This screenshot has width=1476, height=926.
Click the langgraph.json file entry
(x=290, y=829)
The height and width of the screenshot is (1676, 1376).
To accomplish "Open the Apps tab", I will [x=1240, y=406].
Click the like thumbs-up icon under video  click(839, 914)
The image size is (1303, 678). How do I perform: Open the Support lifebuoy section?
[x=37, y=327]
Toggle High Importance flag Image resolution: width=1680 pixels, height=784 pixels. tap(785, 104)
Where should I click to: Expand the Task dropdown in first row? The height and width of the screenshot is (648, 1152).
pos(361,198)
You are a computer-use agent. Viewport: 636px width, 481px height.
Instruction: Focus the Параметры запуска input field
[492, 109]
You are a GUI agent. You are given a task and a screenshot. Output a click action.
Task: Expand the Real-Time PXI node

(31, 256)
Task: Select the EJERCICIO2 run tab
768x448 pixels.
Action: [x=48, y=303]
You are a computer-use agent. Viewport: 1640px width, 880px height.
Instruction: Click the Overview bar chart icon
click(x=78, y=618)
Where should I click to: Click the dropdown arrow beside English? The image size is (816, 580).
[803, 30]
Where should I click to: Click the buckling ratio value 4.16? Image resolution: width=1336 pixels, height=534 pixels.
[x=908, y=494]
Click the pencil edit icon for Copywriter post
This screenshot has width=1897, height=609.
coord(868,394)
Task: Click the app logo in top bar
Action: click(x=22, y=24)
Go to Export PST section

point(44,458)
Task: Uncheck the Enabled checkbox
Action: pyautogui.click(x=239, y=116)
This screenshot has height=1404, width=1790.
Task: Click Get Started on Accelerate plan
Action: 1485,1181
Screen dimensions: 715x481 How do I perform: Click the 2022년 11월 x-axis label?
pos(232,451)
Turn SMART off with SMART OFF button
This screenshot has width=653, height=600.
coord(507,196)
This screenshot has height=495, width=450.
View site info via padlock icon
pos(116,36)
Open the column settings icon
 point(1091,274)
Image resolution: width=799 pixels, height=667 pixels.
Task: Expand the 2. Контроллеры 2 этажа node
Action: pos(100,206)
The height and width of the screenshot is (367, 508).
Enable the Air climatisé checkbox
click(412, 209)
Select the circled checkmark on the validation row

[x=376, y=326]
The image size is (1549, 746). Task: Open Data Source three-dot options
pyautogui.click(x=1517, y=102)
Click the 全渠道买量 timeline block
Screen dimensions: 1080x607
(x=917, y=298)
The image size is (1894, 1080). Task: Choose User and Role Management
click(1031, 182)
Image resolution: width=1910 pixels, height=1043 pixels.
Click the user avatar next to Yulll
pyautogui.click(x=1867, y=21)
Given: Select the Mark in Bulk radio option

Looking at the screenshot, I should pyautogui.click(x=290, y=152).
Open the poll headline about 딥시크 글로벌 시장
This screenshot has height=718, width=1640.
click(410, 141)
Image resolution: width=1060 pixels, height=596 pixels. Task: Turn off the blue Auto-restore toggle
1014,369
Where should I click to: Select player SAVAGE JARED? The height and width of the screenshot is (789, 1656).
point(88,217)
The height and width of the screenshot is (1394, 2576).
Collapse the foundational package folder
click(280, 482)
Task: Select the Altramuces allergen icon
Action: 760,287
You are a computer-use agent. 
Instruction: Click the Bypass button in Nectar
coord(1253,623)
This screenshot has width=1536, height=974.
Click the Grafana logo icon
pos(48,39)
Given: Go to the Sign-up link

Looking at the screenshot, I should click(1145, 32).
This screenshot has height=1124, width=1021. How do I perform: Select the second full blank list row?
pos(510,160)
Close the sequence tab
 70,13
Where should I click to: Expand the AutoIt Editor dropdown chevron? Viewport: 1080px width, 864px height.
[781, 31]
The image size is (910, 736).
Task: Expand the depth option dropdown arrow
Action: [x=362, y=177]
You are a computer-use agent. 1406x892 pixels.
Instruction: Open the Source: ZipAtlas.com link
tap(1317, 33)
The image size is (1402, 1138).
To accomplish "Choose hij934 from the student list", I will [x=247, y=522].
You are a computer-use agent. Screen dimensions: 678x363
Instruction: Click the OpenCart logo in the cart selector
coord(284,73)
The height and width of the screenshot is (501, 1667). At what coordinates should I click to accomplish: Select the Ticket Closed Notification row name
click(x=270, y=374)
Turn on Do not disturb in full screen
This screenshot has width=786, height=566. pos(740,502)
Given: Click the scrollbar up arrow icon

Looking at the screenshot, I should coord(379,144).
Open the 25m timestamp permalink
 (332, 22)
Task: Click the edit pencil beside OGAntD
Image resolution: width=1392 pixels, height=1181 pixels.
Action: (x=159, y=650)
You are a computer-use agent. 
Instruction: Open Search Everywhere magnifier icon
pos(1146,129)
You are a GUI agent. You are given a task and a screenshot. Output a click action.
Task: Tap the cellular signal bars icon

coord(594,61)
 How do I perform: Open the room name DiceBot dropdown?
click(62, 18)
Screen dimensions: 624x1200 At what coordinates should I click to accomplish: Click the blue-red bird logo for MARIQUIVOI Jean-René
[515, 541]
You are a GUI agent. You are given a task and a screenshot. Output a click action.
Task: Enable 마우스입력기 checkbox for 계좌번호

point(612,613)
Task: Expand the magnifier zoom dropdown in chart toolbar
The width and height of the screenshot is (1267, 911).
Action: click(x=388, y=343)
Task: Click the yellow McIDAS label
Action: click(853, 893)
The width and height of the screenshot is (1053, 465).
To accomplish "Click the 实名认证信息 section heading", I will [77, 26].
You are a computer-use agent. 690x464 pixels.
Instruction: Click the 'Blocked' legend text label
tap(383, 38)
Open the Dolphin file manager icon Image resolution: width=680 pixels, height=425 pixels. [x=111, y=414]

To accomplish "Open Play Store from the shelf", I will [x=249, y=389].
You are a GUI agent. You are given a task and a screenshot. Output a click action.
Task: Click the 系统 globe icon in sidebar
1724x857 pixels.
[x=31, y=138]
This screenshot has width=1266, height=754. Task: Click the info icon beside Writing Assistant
_ _ _ _ _ _ _
### WORK REQUIRED:
Reprint every entry exactly.

### OUTPUT BELOW:
This screenshot has width=1476, height=926.
Click the langgraph.json file entry
(x=290, y=829)
The height and width of the screenshot is (1676, 1376).
To accomplish "Open the Apps tab", I will [x=1240, y=406].
Click the like thumbs-up icon under video  click(839, 914)
The image size is (1303, 678). How do I perform: Open the Support lifebuoy section?
[x=37, y=327]
Toggle High Importance flag Image resolution: width=1680 pixels, height=784 pixels. tap(785, 104)
Where should I click to: Expand the Task dropdown in first row? The height and width of the screenshot is (648, 1152).
pos(361,198)
You are a computer-use agent. Viewport: 636px width, 481px height.
Instruction: Focus the Параметры запуска input field
[492, 109]
You are a GUI agent. You are given a task and a screenshot. Output a click action.
Task: Expand the Real-Time PXI node

(31, 256)
Task: Select the EJERCICIO2 run tab
768x448 pixels.
Action: [x=48, y=303]
You are a computer-use agent. Viewport: 1640px width, 880px height.
Instruction: Click the Overview bar chart icon
click(x=78, y=618)
Where should I click to: Click the dropdown arrow beside English? The image size is (816, 580).
[803, 30]
Where should I click to: Click the buckling ratio value 4.16? Image resolution: width=1336 pixels, height=534 pixels.
[x=908, y=494]
Click the pencil edit icon for Copywriter post
This screenshot has width=1897, height=609.
coord(868,394)
Task: Click the app logo in top bar
Action: click(x=22, y=24)
Go to Export PST section

point(44,458)
Task: Uncheck the Enabled checkbox
Action: pyautogui.click(x=239, y=116)
This screenshot has height=1404, width=1790.
Task: Click Get Started on Accelerate plan
Action: 1485,1181
Screen dimensions: 715x481 How do I perform: Click the 2022년 11월 x-axis label?
pos(232,451)
Turn SMART off with SMART OFF button
This screenshot has width=653, height=600.
coord(507,196)
This screenshot has height=495, width=450.
View site info via padlock icon
pos(116,36)
Open the column settings icon
 point(1091,274)
Image resolution: width=799 pixels, height=667 pixels.
Task: Expand the 2. Контроллеры 2 этажа node
Action: pos(100,206)
The height and width of the screenshot is (367, 508).
Enable the Air climatisé checkbox
click(412, 209)
Select the circled checkmark on the validation row

[x=376, y=326]
The image size is (1549, 746). Task: Open Data Source three-dot options
pyautogui.click(x=1517, y=102)
Click the 全渠道买量 timeline block
Screen dimensions: 1080x607
(x=917, y=298)
The image size is (1894, 1080). Task: Choose User and Role Management
click(1031, 182)
Image resolution: width=1910 pixels, height=1043 pixels.
Click the user avatar next to Yulll
pyautogui.click(x=1867, y=21)
Given: Select the Mark in Bulk radio option

Looking at the screenshot, I should pyautogui.click(x=290, y=152).
Open the poll headline about 딥시크 글로벌 시장
This screenshot has height=718, width=1640.
click(410, 141)
Image resolution: width=1060 pixels, height=596 pixels. Task: Turn off the blue Auto-restore toggle
1014,369
Where should I click to: Select player SAVAGE JARED? The height and width of the screenshot is (789, 1656).
point(88,217)
The height and width of the screenshot is (1394, 2576).
Collapse the foundational package folder
click(280, 482)
Task: Select the Altramuces allergen icon
Action: 760,287
You are a computer-use agent. 
Instruction: Click the Bypass button in Nectar
coord(1253,623)
This screenshot has width=1536, height=974.
Click the Grafana logo icon
pos(48,39)
Given: Go to the Sign-up link

Looking at the screenshot, I should click(1145, 32).
This screenshot has height=1124, width=1021. How do I perform: Select the second full blank list row?
pos(510,160)
Close the sequence tab
 70,13
Where should I click to: Expand the AutoIt Editor dropdown chevron? Viewport: 1080px width, 864px height.
[781, 31]
The image size is (910, 736).
Task: Expand the depth option dropdown arrow
Action: [x=362, y=177]
You are a computer-use agent. 1406x892 pixels.
Instruction: Open the Source: ZipAtlas.com link
tap(1317, 33)
The image size is (1402, 1138).
To accomplish "Choose hij934 from the student list", I will [x=247, y=522].
You are a computer-use agent. Screen dimensions: 678x363
Instruction: Click the OpenCart logo in the cart selector
coord(284,73)
The height and width of the screenshot is (501, 1667). At what coordinates should I click to accomplish: Select the Ticket Closed Notification row name
click(x=270, y=374)
Turn on Do not disturb in full screen
This screenshot has width=786, height=566. pos(740,502)
Given: Click the scrollbar up arrow icon

Looking at the screenshot, I should coord(379,144).
Open the 25m timestamp permalink
 (332, 22)
Task: Click the edit pencil beside OGAntD
Image resolution: width=1392 pixels, height=1181 pixels.
Action: (x=159, y=650)
You are a computer-use agent. 
Instruction: Open Search Everywhere magnifier icon
pos(1146,129)
You are a GUI agent. You are given a task and a screenshot. Output a click action.
Task: Tap the cellular signal bars icon

coord(594,61)
 How do I perform: Open the room name DiceBot dropdown?
click(62, 18)
Screen dimensions: 624x1200 At what coordinates should I click to accomplish: Click the blue-red bird logo for MARIQUIVOI Jean-René
[515, 541]
You are a GUI agent. You are given a task and a screenshot. Output a click action.
Task: Enable 마우스입력기 checkbox for 계좌번호

point(612,613)
Task: Expand the magnifier zoom dropdown in chart toolbar
The width and height of the screenshot is (1267, 911).
Action: click(x=388, y=343)
Task: Click the yellow McIDAS label
Action: click(853, 893)
The width and height of the screenshot is (1053, 465).
To accomplish "Click the 实名认证信息 section heading", I will [77, 26].
You are a computer-use agent. 690x464 pixels.
Instruction: Click the 'Blocked' legend text label
tap(383, 38)
Open the Dolphin file manager icon Image resolution: width=680 pixels, height=425 pixels. [x=111, y=414]

To accomplish "Open Play Store from the shelf", I will [x=249, y=389].
You are a GUI agent. You are given a task and a screenshot. Output a click action.
Task: Click the 系统 globe icon in sidebar
1724x857 pixels.
[x=31, y=138]
This screenshot has width=1266, height=754. Task: Click the info icon beside Writing Assistant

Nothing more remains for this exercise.